Il “Mirabello” due volte devastato dal fuoco, è cattivo testimonio della sua primaria bellezza: lo scalone centrale, la sola parte intatta, con la sua balaustra capricciosa ricca di volute e putti irrequieti, dà un'impressione tanto viva, che riesce impossibile concepire l’aspetto del palazzo in origine.
Della piccola chiesa di Linz poco si può dire, specialmente se consideriamo il progetto per il monastero di Göttweih. Allora i conventi erano presi da quella mania costruttiva, che generando, a tutta gloria d’Italia e dei suoi architetti, gioielli architettonici impareggiabili, corrodeva tanto le finanze ecclesiastiche e le borse dei sudditi, da costringere Giuseppe II, a frenare la follia dei religiosi chiudendo chiese e cacciando i frati.
Naturalmente anche i fondi non bastavano, e spesso bisognava interrompere i lavori. E ciò che accadde a Klosterneuburg e in parte a S. Floriano, il magnifico convento ideato da G. E. Carlone, avvenne pure a Göttweih.
Il progetto presentato dal Hildebrand superava in estensione e in magnificenza l’Escurial: una chiesa, tra un infinito numero di caseggiati, divisi da giardini o da boschetti, entro una cinta altissima di bastioni. Anche qui mancò il denaro, e non si finì la quinta parte del progetto che già si dovettero sospendere i lavori.
Anche il progetto del nuovo castello imperiale di Vienna — come già più sopra si disse — ad eccezione di un piccolo teatro nella Schauflergasse, rimase sulla carta. Ci rimangono però i disegni eseguiti tra il 1724 e il 1725.

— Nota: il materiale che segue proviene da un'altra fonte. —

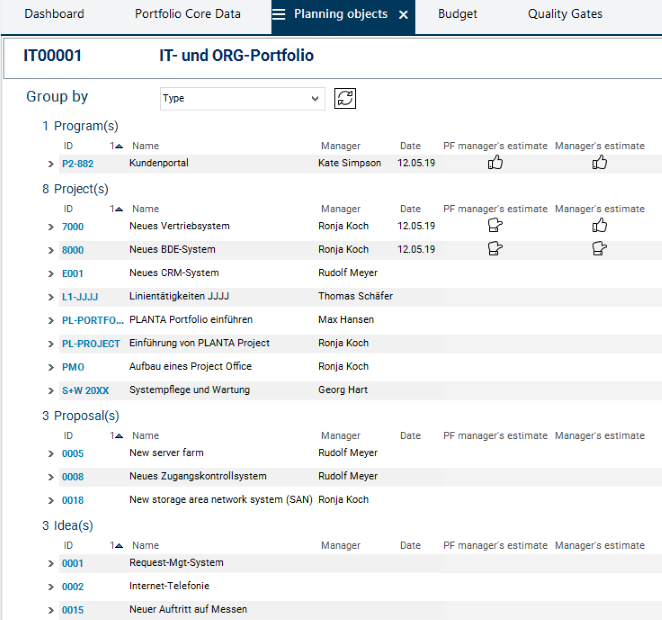
Task: Switch to the Dashboard tab
Action: [x=54, y=14]
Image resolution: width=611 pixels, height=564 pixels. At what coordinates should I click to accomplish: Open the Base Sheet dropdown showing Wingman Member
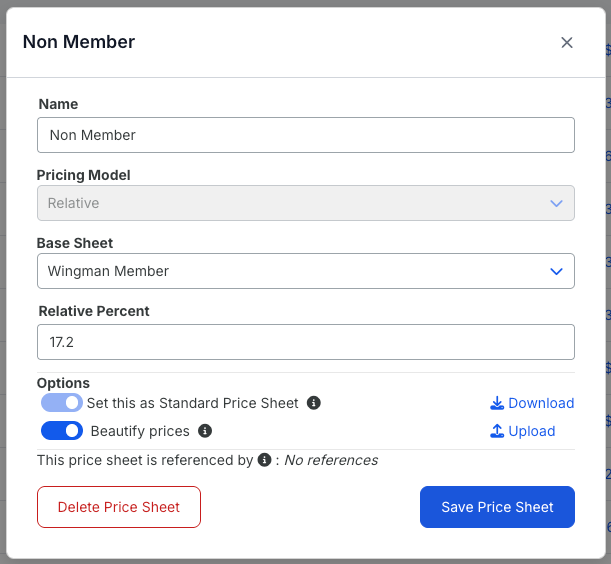(x=306, y=271)
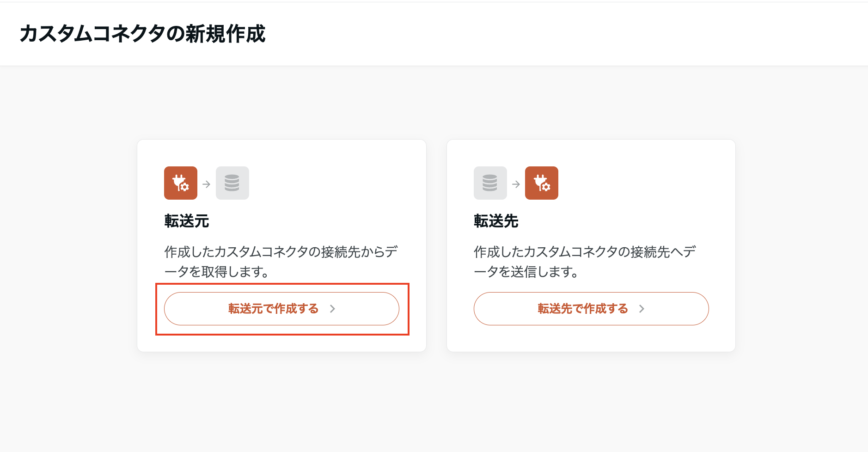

Il Hildebrand non si scoraggiò, e continuò in altre opere la sua attività, finchè giunse il momento della giusta ricompensa. L’imperatore Io richiamò a Vienna e gli concedette il titolo di primo architetto di corte accompagnato da un lautissimo stipendio. Il suo concorrente era morto; architetto celebrato, consigliere ricercatissimo, visse gli ultimi anni di sua vita in seno alla famiglia.
Il 16 novembre 1745 mori lasciando importi di denaro a artisti italiani bisognosi e le case ai figli.
Così perdette la storia dell’arte italiana un suo maestro: se il Hildebrand fosse rimasto in Italia, tutti ripeterebbero il suo nome. Ma ebbe il torto di varcare le Alpi.
E la fama non lo seguì.

ENRICO MORPURGO.




Bibliografia: ALBERT ILG, Die Fischer von Erlach, Wien, 1895. — Prinz Eugen von Savoyen als Kunstfreund, Wien, 1889. — Das Palais Kinsky auf der, Freiung in Wien, Wien, 1894.
Mitteilungen d. K. K. Zentralkommission in Wien, 1896. JOH. Ev. SCHLAGER, Materialien zur öst Kunstgeschichte, Wien, 1850.
Monatsblatt des Alterthumvereines in Wien, Wien, 1889, 1897, 1910.
Österreichische Kunsttopographie; Vol. XIII, Die profanen Denkmäler der Stadt Salzburg, Hansa Tietz, Wien, 1914; Vol. XIX. Jahrhundert, Moritz Dreger, Wien.
Bruno GRIMSCHITZ, Joh. Lucas von Hildebrandts Künstlerische Entwicklung bis zum Jahre 1725, Wien, 1922.